Quale tipo di Islam propugnano?
La novità dirompente di Daesh è stata quella di proporre il rinnovamento del califfato (cosa che al Qaeda non aveva fatto). Questo è importante perché il califfato è il simbolo della grandezza dell’Islam (che poi sia un mito costruito a posteriori questo non ha grande rilevanza). Il califfato è l’idea di un Islam potente e vincente e ha un’attrattiva, anche se teorica. E ciò perché, se si guarda ai fondamenti giuridici, al pensiero politico islamico e ai vincoli legati alla tradizione del Profeta, questa idea utopica viene tradita nei suoi fondamenti e viene distorta per giustificare una violenza che non ha fini religiosi. Il califfato è per sua natura intrinseca il simbolo di unità. Invece, la proposta di Daesh è di divisione e di frantumazione interna. Quando i miliziani parlano di falsi musulmani e di infedeli che vanno combattuti fino alla morte c’è un tradimento concettuale rispetto al fondamento reale di unità del califfato.
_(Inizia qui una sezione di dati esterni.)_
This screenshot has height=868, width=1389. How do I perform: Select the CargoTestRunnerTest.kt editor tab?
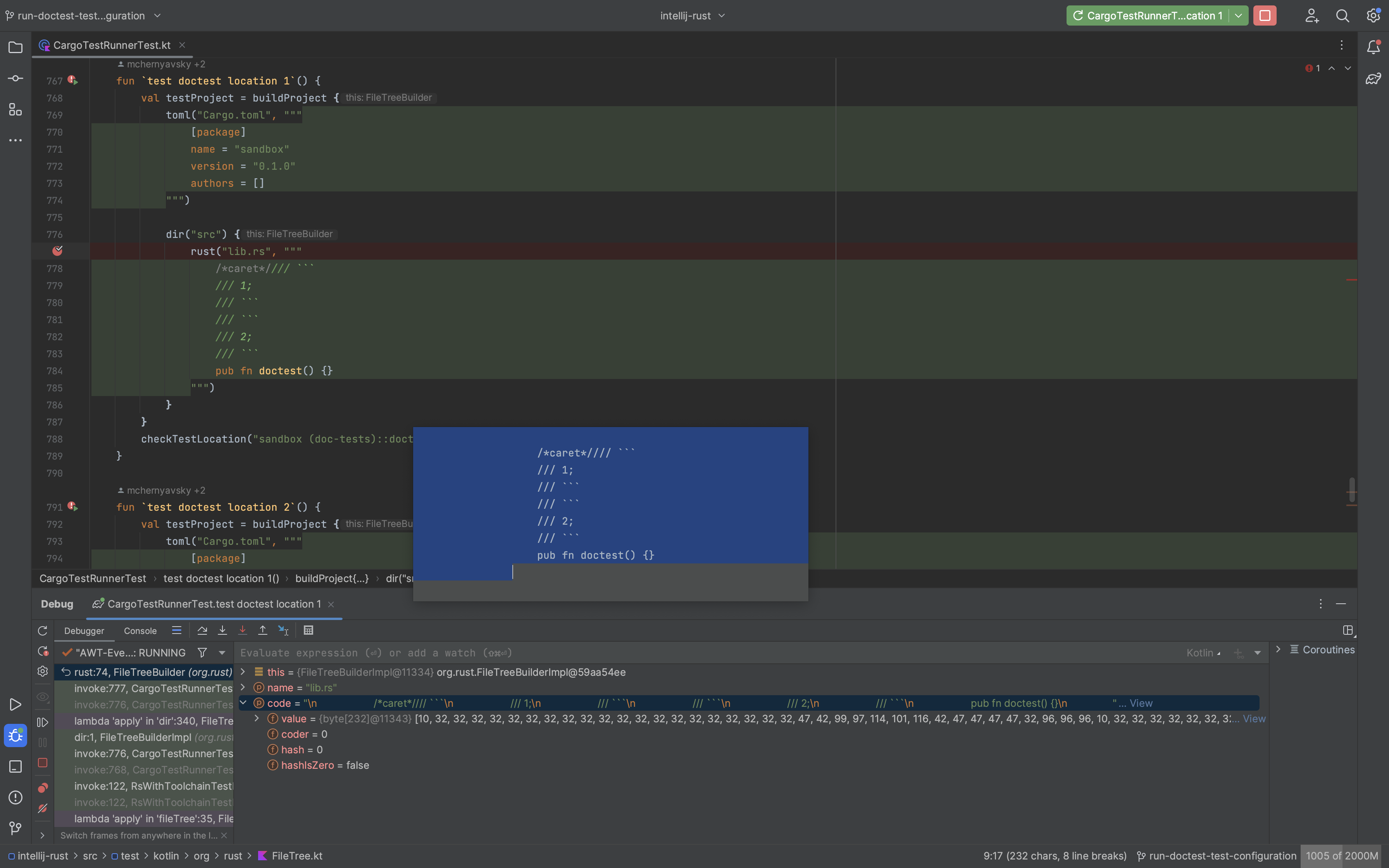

C’è un’idea di settarismo che, nell’immaginario islamico, è una iattura profonda.
Quali ricadute hanno questi messaggi sulla popolazione islamica?
Dire che Daesh e al Qaeda siano elementi marginali potrebbe sembrare un errore. Di fatto però lo sono. Dai riscontri che ho dai Paesi islamci, la grande massa della popolazione è spaventata dal terrorismo. La popolazione si sente colpita e messa a rischio. E infatti non è il terrorismo in sé che può avere una reale presa sulla gente. Ciò che ha presa è l’idea di rivalsa che da decenni emerge dai Paesi islamici perché si sentono minacciati e strumentalizzati. Questa percezione, che non è del tutto giusta né del tutto sbagliata, è un qualcosa che crea un sottofondo che può essere sensibile a un certo tipo di predicazione. Questa violenza terroristica si sta diffondendo anche perché ci sono motivazioni storiche alle spalle. Buona parte di queste motivazioni sta negli errori dell’Occidente e delle sue politiche neocoloniali che hanno cercato di sfruttare o di alienare le popolazioni arabe e islamiche. Noi parliamo spesso di democrazia, ma siamo veramente democratici? Realizziamo veramente i valori democratici che predichiamo? Noi predichiamo bene, ma spesso razzoliamo male. E le popolazioni arabe e islamiche se ne rendono conto.